While the latest cybersecurity technologies can help to detect nefarious activity and contain and neutralise threats promptly, they don't render organisations immune to compromise.

Those that don't embed cybersecurity awareness in their corporate culture are leaving themselves open to risks that technology alone may not necessarily be able to identify or contain.

This is particularly the case if workforces are remote or highly mobile, which is the case in a growing number of Australian organisations.

According to 2018 research by the International Workplace Group, almost 50% of Australian employees spend at least half the week working remotely.

More than two-thirds work at least one day a week outside the office.

It's challenging, if not well-nigh impossible, for security professionals to police the perimeter effectively when employees are toiling from hotels, public spaces and home, and using their own devices and external wifi networks to access internal documents and systems.

Culture counts

According to the Australian Cyber Security Centre, the danger to local organisations has never been greater.

Its 2017 Threat Report advises that attacks are increasing in frequency, scale, sophistication and severity.

Embedding security awareness in employees is a low-tech way to lower the everyday risk posed by the human element.

Social engineering attempts are less likely to be successful if staff are taught to consider the security implications of responding to unusual emails and to think twice before clicking on links without attempting to validate their authenticity.

Other lax practices which can endanger an organisation include the transfer of data to portable storage devices and the uploading of sensitive documents to private cloud storage.

A culture where careless acts like these are eschewed and caution and vigilance are encouraged and rewarded can reduce the risk significantly.

That doesn't mean fostering an atmosphere of suspicion in which staff feel obliged to police their colleagues and watch their own backs.

What's needed is a collective commitment to work together to keep company systems as safe as possible.

How to build a healthy culture

So how can organisations go about fostering this culture and commitment?

It begins with awareness – and that begins with training.

Not once or twice but continually, for all employees who have access to corporate and customer data and the internet.

Introducing cybersecurity training as part of the onboarding process for new hires and holding regular refreshers, for everyone from the CEO to frontline staff, creates the awareness that can foil opportunistic phishing attempts and social engineering attacks.

Making training sessions interesting and engaging will up the odds of the messages sticking.

An element of friendly competition – via gamification or an awards program for cybersecurity ‘champions' who flag and share security threats – can encourage staff to stay alert to scams and security slip-ups.

It can also be helpful to create an information hub where security protocols and tips can be posted and employees can share experiences and questions.

Keeping threats at bay

The threat posed by hackers and cyber criminals is real and rising and the fallout from a successful attack or a major data breach can be damaging and very expensive.
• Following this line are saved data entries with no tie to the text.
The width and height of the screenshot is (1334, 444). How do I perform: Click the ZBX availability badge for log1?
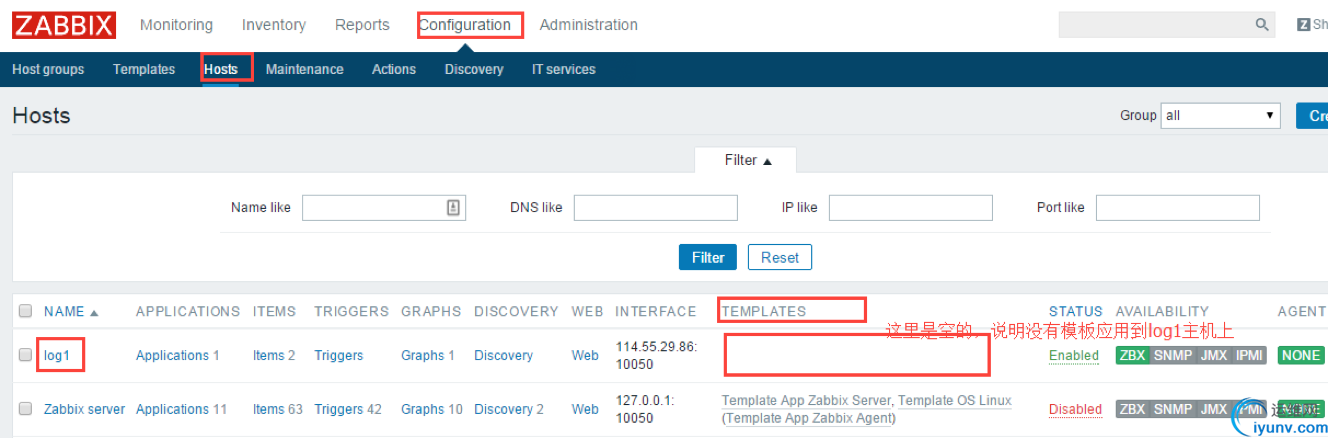pyautogui.click(x=1132, y=355)
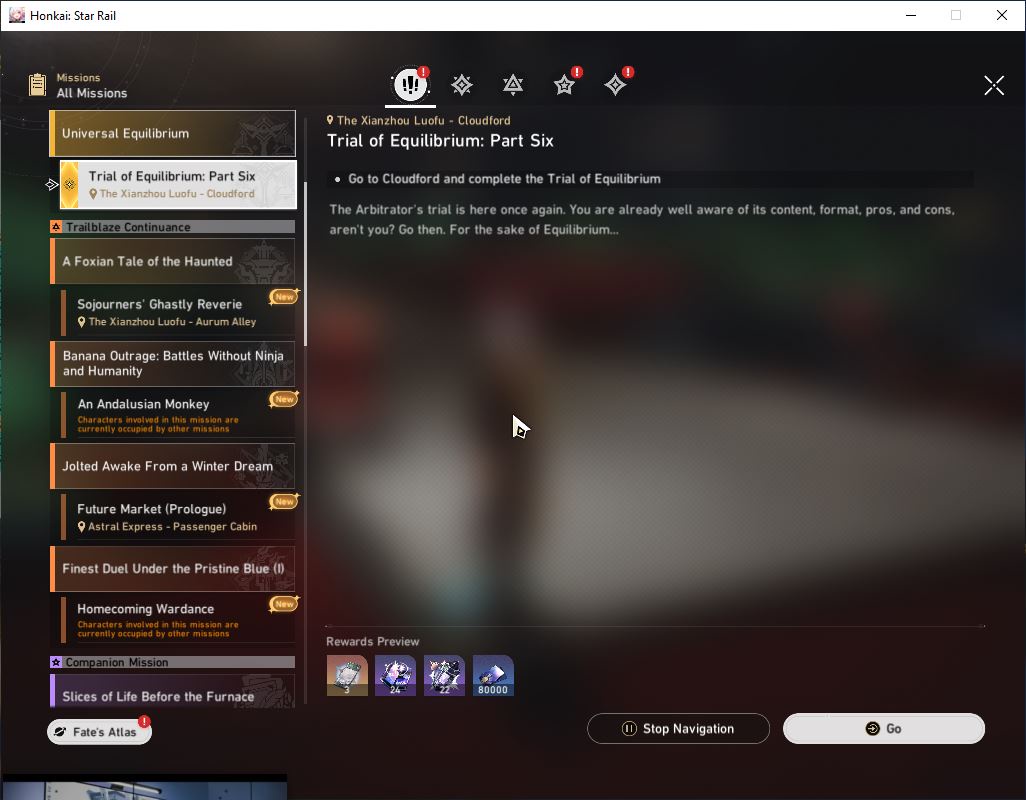Expand A Foxian Tale of the Haunted
1026x800 pixels.
click(x=173, y=261)
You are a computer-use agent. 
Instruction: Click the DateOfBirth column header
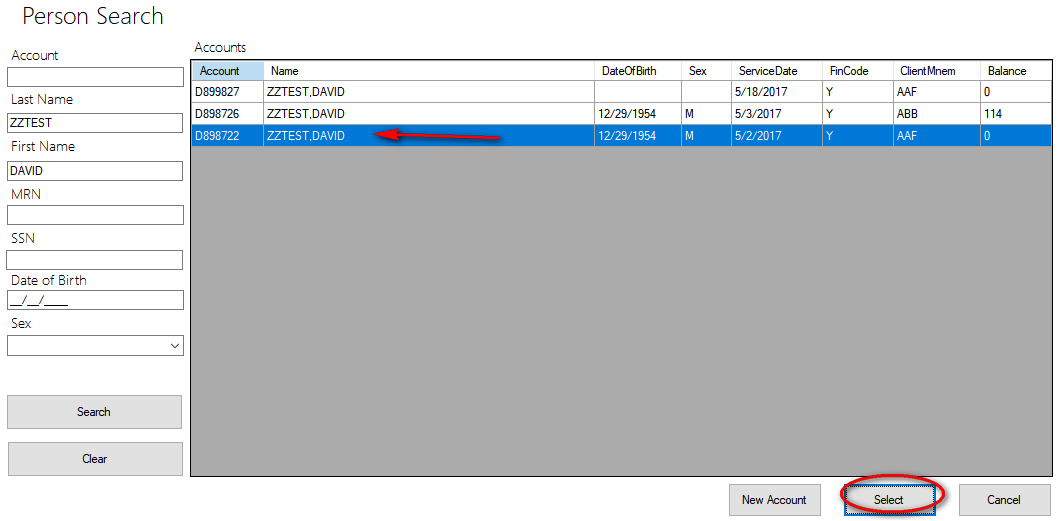[x=637, y=71]
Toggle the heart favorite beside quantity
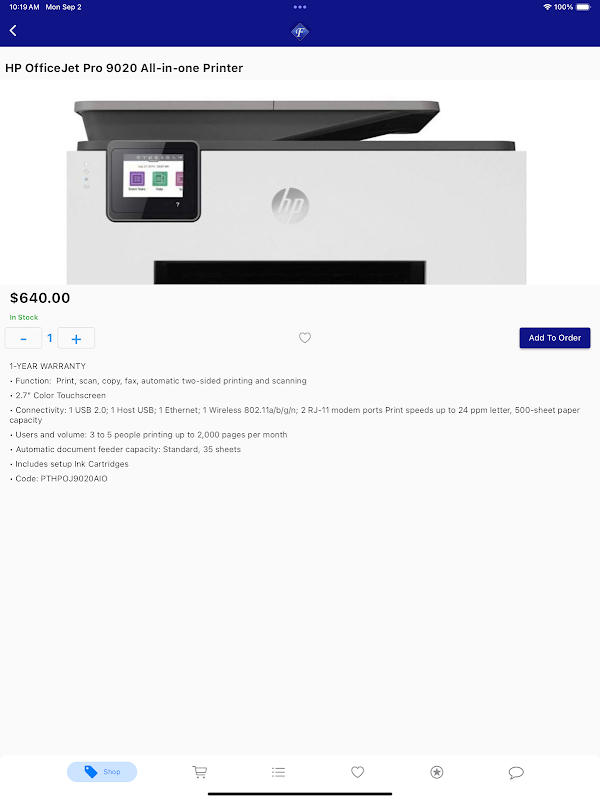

A 2018 Cyber Security Review led by the Department of the Prime Minister and Cabinet found cyber crime is costing the Australian economy up to $1 billion annually, in direct costs alone.

The resultant report noted the country's attractiveness as a target for serious and organised crime syndicates, courtesy of our nation's relative wealth and high use of technology.

Organisations which have their core systems infiltrated or their customer data compromised or stolen can face significant business disruption, along with economic and reputational loss.

Those that foster a culture where employees are alert to the dangers and mindful of the way they engage with systems and handle data stand a better chance of keeping threats at bay.